[Start of Extracted records]
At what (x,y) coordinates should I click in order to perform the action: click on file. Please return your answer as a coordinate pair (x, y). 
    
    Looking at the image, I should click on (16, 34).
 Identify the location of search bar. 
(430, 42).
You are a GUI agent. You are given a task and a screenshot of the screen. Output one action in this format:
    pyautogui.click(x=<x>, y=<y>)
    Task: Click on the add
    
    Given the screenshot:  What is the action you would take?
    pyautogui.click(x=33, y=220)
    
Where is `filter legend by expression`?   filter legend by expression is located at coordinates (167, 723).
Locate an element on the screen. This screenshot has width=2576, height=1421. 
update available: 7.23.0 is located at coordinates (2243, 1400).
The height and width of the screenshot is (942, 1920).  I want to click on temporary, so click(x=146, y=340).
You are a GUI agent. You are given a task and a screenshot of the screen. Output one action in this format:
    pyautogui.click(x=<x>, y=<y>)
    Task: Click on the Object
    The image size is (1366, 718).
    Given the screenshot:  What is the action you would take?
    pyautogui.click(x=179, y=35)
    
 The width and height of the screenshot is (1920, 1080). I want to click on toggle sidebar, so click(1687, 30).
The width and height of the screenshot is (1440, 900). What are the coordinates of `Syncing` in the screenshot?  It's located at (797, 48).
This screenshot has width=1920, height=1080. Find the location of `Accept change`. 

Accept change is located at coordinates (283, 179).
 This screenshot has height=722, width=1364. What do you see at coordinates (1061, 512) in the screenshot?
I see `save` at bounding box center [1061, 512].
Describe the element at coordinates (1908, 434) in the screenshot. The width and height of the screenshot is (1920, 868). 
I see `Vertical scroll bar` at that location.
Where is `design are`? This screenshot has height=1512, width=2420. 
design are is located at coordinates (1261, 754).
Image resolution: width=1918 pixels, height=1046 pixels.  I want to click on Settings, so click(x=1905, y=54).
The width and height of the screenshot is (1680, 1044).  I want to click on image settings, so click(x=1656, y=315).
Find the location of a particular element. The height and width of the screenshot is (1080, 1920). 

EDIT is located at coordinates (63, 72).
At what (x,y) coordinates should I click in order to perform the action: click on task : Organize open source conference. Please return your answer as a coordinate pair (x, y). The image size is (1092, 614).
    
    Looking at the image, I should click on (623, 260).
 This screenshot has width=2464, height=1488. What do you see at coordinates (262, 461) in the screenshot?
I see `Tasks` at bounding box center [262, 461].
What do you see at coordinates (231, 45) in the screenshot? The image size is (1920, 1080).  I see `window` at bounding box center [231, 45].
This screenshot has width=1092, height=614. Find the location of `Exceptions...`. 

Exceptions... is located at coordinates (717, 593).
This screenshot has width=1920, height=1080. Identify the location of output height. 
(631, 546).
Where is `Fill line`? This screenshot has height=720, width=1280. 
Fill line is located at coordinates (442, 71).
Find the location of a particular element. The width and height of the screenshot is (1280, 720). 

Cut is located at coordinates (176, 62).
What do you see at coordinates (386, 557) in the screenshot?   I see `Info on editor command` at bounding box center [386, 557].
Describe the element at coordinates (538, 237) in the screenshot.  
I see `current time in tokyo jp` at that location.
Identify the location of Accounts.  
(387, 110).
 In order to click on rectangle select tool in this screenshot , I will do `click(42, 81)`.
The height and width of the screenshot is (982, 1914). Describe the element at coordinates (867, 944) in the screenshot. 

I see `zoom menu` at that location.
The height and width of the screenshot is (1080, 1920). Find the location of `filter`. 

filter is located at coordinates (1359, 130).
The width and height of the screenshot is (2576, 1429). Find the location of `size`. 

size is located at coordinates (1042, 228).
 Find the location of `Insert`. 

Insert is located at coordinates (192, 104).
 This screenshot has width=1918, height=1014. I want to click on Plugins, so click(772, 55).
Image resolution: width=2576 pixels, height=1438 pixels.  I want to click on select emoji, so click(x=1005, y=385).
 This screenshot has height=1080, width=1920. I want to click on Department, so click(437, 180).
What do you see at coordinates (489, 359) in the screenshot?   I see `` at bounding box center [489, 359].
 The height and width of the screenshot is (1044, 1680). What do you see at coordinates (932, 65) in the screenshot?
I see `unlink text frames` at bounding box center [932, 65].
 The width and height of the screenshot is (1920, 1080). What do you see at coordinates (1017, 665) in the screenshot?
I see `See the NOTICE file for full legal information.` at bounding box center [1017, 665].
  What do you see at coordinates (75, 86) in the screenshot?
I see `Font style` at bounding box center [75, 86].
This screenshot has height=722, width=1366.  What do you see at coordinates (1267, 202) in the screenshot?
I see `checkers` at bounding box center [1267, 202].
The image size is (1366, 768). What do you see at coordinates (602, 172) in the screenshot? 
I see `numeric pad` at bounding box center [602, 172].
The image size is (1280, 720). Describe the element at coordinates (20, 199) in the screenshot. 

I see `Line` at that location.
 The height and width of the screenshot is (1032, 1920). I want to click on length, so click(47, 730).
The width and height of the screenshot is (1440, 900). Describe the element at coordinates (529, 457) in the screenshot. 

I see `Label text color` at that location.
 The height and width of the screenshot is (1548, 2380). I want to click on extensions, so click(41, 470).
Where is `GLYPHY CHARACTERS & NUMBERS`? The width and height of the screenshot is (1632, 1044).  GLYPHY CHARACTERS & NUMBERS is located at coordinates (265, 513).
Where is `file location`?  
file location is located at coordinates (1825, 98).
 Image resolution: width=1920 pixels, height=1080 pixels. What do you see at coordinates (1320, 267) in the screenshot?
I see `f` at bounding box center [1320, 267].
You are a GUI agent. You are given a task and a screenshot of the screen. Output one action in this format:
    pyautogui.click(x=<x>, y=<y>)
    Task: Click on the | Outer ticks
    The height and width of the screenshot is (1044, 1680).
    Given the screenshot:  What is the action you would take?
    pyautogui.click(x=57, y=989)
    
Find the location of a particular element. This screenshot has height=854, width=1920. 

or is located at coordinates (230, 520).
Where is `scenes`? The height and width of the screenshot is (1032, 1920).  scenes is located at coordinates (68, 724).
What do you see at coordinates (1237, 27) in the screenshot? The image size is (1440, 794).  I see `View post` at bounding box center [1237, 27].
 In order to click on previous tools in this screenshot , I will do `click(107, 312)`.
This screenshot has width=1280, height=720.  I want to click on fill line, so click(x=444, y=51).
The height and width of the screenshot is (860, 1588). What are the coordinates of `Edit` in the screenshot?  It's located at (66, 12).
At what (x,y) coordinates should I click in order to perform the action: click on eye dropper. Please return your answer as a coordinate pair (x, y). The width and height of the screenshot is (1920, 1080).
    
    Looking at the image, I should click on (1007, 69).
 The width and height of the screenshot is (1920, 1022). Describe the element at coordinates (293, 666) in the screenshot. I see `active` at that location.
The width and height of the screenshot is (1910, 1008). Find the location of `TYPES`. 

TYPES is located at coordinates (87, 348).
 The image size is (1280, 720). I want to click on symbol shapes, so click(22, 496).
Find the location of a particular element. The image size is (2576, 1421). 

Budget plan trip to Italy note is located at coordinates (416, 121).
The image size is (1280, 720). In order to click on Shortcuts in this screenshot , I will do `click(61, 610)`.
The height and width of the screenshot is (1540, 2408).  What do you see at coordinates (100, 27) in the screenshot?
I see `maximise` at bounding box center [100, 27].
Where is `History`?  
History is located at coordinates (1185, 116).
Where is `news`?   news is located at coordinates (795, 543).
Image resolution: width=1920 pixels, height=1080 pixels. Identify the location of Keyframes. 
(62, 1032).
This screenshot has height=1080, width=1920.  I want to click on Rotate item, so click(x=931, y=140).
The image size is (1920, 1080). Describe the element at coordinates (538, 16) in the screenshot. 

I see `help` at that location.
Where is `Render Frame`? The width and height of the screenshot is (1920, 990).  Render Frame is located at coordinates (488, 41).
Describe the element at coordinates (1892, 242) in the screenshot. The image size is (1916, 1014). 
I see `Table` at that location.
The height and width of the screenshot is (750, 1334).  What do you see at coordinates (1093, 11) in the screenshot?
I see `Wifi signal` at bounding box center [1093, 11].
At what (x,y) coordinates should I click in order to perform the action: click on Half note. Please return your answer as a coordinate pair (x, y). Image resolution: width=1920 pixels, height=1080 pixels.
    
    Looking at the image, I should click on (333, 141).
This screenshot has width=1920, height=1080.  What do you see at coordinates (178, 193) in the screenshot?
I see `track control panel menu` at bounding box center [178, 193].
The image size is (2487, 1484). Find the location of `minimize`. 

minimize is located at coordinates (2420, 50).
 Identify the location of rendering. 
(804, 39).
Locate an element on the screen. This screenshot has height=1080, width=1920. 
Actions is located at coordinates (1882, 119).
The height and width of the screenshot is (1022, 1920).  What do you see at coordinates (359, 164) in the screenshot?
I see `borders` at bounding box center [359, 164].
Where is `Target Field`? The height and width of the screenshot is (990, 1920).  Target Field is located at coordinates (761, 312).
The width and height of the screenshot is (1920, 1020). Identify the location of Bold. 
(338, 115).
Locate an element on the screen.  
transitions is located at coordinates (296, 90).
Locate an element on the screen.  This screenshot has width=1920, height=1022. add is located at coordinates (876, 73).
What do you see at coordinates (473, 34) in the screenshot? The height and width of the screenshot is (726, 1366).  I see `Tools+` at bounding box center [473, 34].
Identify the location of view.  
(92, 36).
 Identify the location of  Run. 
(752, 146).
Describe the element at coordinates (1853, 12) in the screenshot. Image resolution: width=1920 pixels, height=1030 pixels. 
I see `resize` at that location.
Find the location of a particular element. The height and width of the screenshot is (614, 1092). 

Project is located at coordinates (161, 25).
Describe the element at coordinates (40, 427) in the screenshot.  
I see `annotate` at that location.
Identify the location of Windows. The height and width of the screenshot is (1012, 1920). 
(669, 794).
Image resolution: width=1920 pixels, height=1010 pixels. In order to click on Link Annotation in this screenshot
[End of Extracted records]
• Job: Please retype the part of the records above that opens with the line containing "The image size is (1280, 720). In" and closes with the line containing "coordinates (488, 41).", both of those lines included.

• Result of this task:
The image size is (1280, 720). In order to click on Shortcuts in this screenshot , I will do `click(61, 610)`.
The height and width of the screenshot is (1540, 2408).  What do you see at coordinates (100, 27) in the screenshot?
I see `maximise` at bounding box center [100, 27].
Where is `History`?  
History is located at coordinates (1185, 116).
Where is `news`?   news is located at coordinates (795, 543).
Image resolution: width=1920 pixels, height=1080 pixels. Identify the location of Keyframes. 
(62, 1032).
This screenshot has height=1080, width=1920.  I want to click on Rotate item, so click(x=931, y=140).
The image size is (1920, 1080). Describe the element at coordinates (538, 16) in the screenshot. 

I see `help` at that location.
Where is `Render Frame`? The width and height of the screenshot is (1920, 990).  Render Frame is located at coordinates (488, 41).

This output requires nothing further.